Exercise data:
>>>

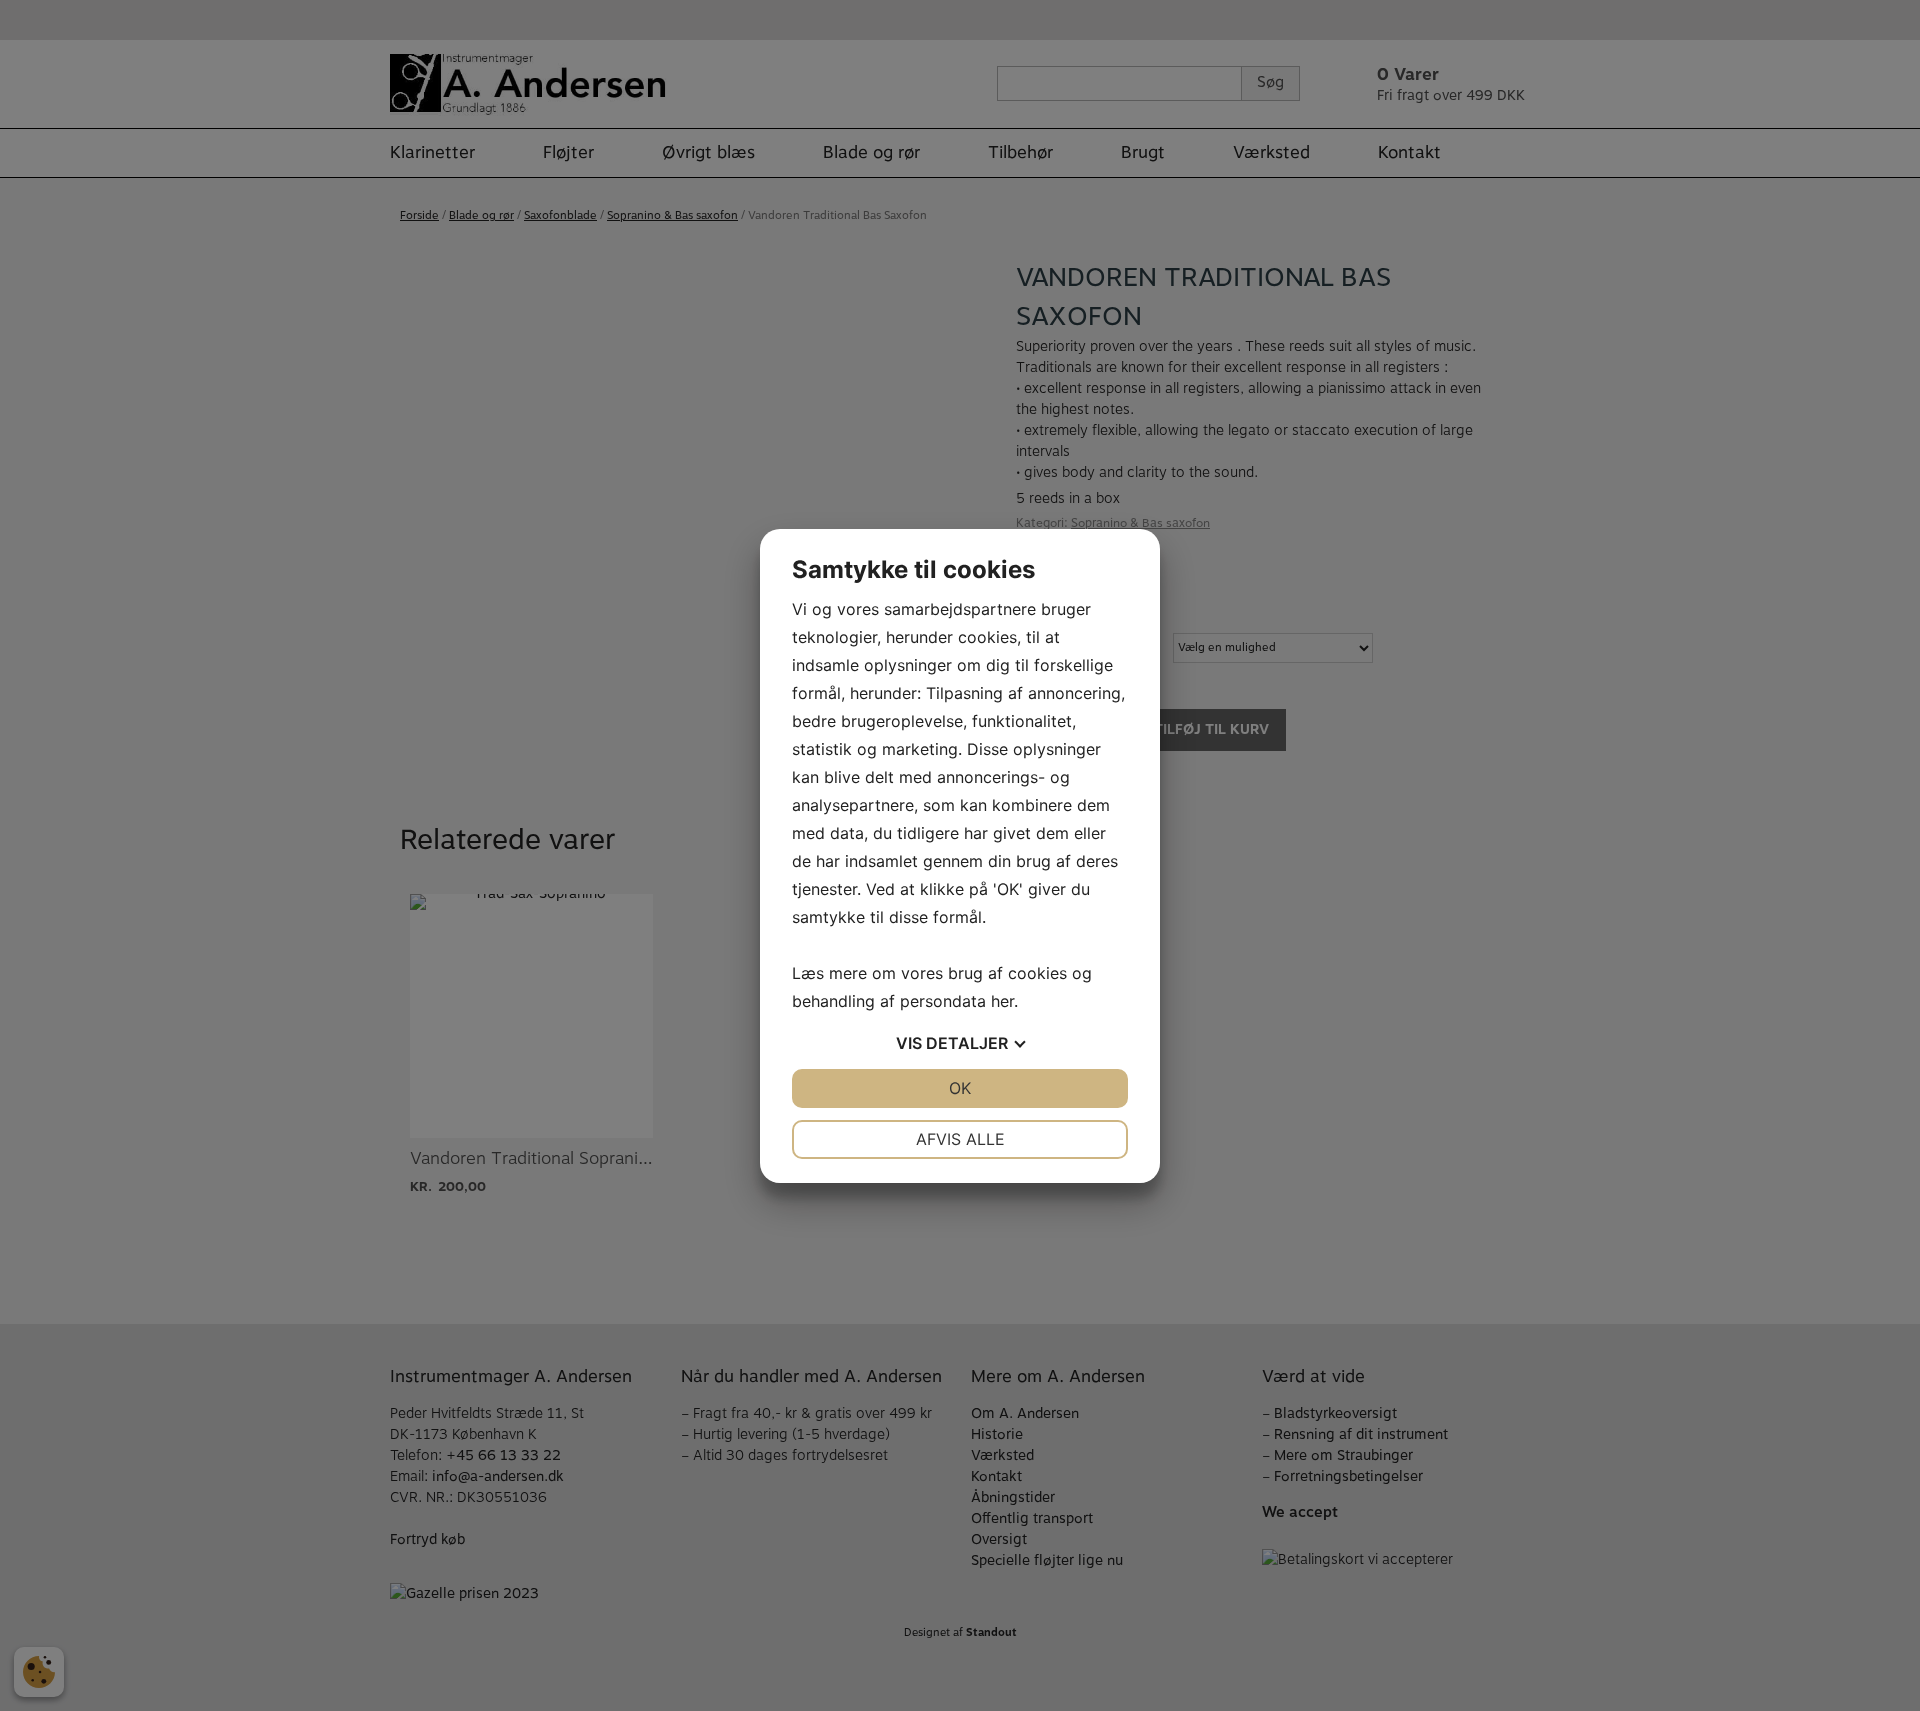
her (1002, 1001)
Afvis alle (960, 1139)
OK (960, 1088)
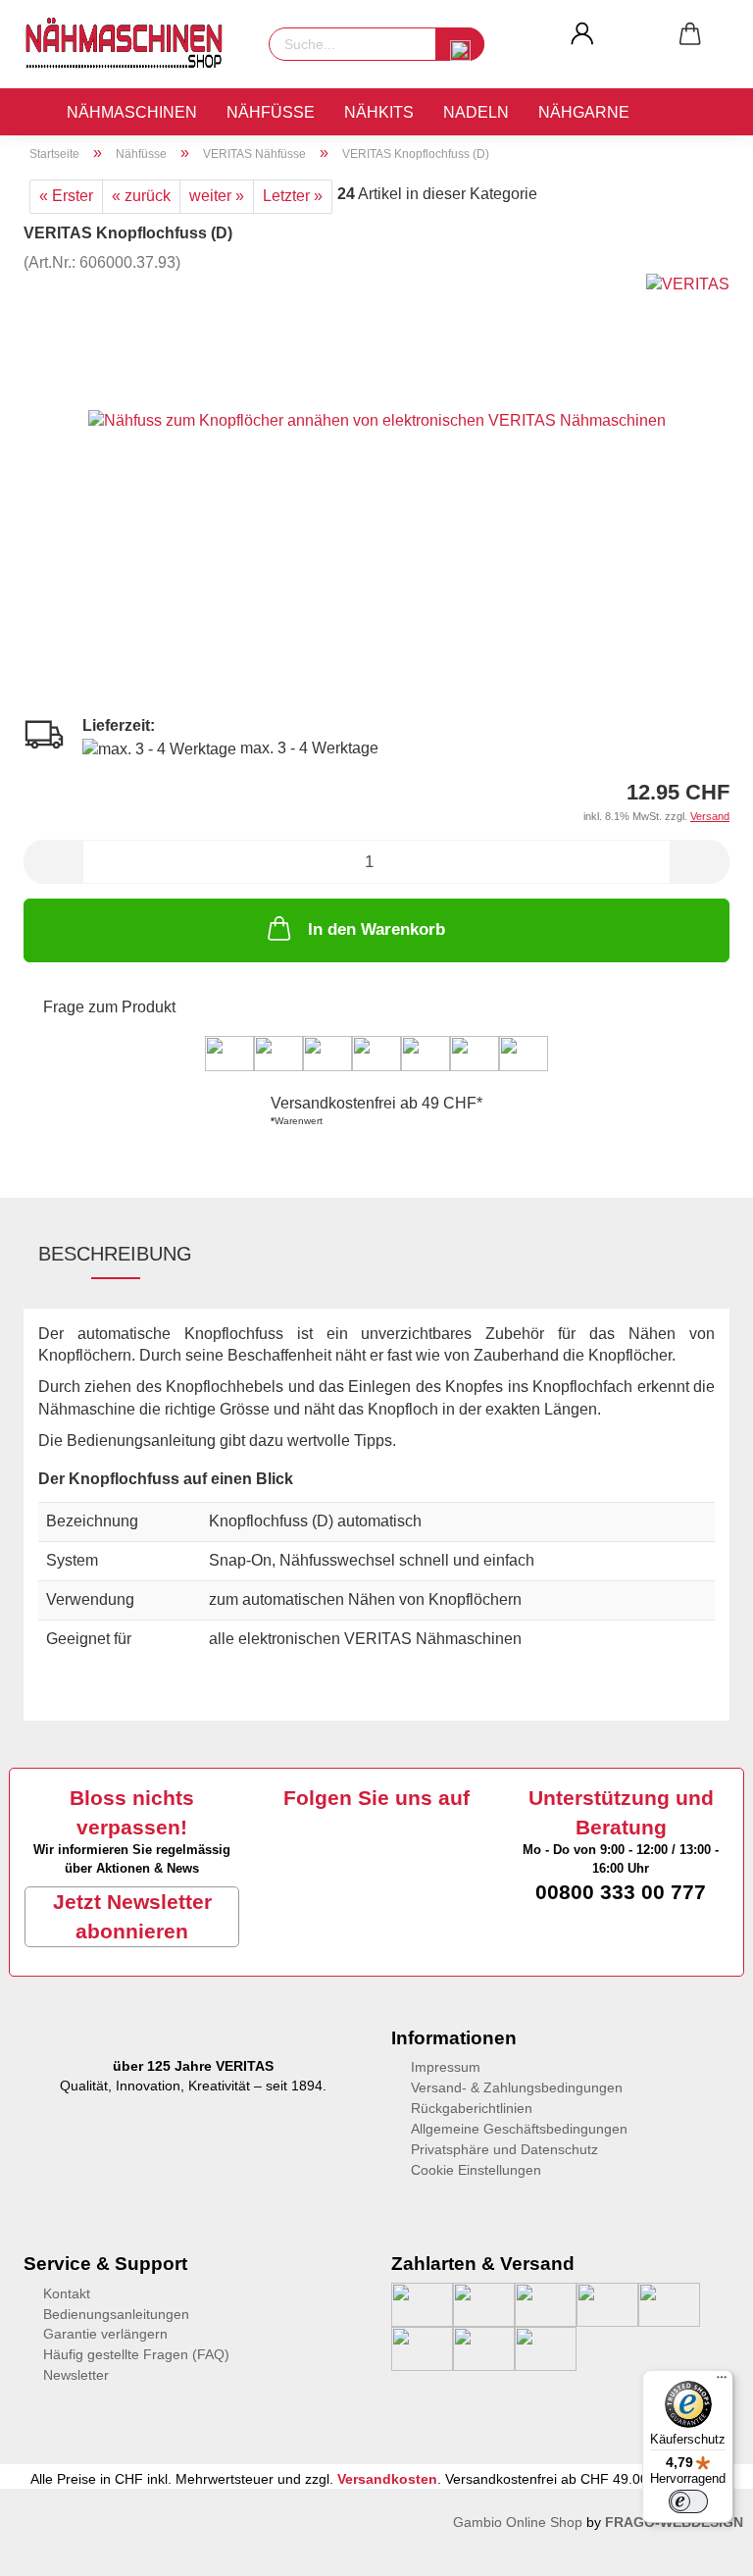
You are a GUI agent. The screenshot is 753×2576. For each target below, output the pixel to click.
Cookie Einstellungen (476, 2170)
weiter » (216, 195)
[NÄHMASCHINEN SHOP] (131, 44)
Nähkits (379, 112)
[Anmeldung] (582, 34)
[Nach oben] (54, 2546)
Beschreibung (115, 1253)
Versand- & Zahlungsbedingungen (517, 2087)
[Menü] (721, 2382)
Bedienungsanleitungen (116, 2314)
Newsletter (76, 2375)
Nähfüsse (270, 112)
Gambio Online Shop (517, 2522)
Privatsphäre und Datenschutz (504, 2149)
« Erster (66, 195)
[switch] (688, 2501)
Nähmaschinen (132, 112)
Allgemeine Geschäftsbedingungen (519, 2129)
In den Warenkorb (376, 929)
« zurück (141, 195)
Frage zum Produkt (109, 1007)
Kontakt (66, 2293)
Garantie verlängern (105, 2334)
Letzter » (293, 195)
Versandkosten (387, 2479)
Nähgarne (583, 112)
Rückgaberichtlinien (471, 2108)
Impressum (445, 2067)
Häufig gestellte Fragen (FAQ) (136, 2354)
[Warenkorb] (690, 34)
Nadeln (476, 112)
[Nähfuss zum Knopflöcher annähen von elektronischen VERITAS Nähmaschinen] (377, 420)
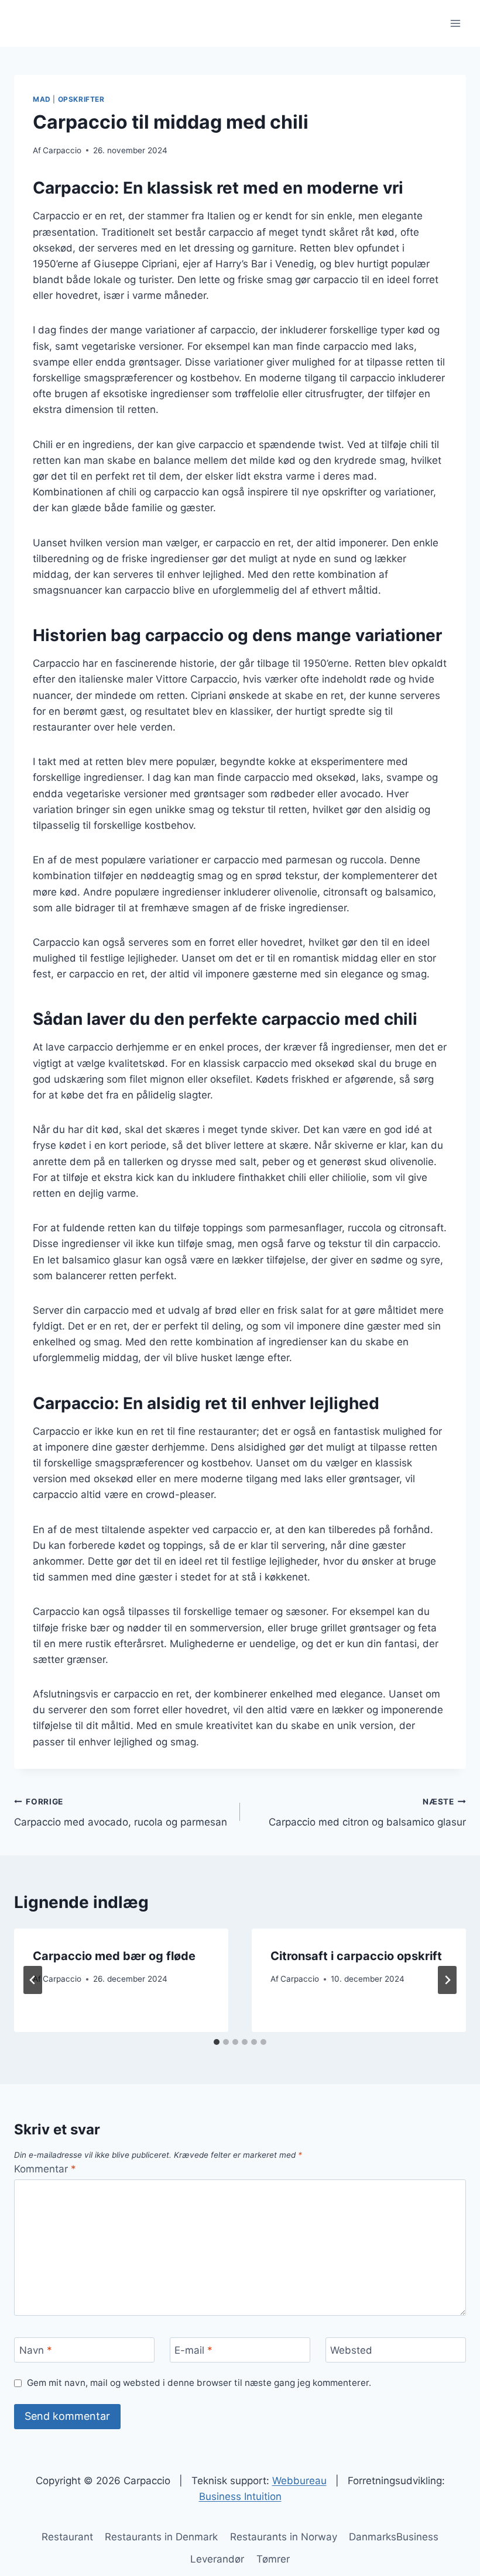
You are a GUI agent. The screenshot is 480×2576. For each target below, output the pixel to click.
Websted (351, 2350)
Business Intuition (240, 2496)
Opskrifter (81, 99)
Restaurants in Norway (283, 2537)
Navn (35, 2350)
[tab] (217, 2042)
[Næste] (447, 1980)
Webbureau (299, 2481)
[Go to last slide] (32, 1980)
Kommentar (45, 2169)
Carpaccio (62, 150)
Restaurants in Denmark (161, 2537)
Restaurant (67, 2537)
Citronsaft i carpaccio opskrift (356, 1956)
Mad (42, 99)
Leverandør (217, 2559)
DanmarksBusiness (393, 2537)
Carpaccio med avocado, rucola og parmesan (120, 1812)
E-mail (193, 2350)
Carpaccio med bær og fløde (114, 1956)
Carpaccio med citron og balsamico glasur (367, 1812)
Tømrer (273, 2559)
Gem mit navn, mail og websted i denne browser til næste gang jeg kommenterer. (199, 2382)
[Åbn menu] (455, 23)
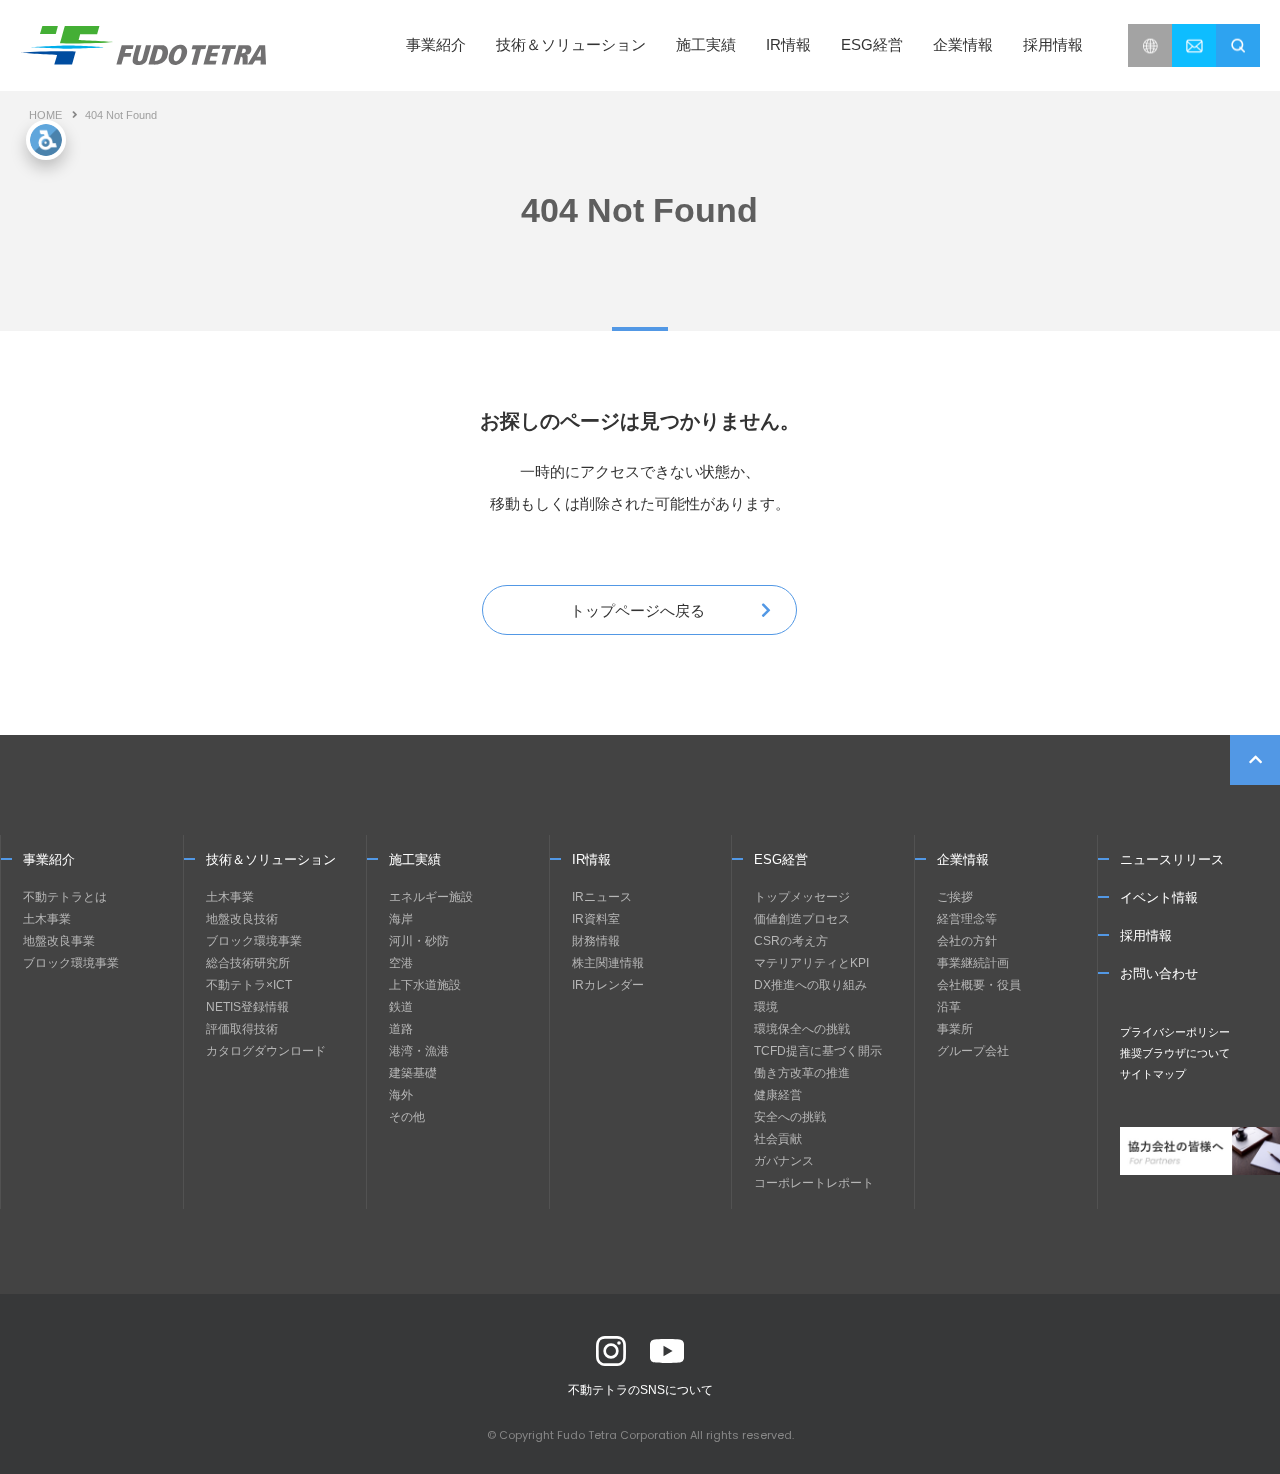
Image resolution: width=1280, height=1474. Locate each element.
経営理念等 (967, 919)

<<<

Problem to work on: Please return, exactly as written, the lines from the first line of the records above through the line containing "Newsletter (76, 2375)", both included, leaving out any pictures.

Result:
her (1002, 1001)
Afvis alle (960, 1139)
OK (960, 1088)
You are a GUI agent. The screenshot is 753×2576. For each target below, output the pixel to click.
Cookie Einstellungen (476, 2170)
weiter » (216, 195)
[NÄHMASCHINEN SHOP] (131, 44)
Nähkits (379, 112)
[Anmeldung] (582, 34)
[Nach oben] (54, 2546)
Beschreibung (115, 1253)
Versand- & Zahlungsbedingungen (517, 2087)
[Menü] (721, 2382)
Bedienungsanleitungen (116, 2314)
Newsletter (76, 2375)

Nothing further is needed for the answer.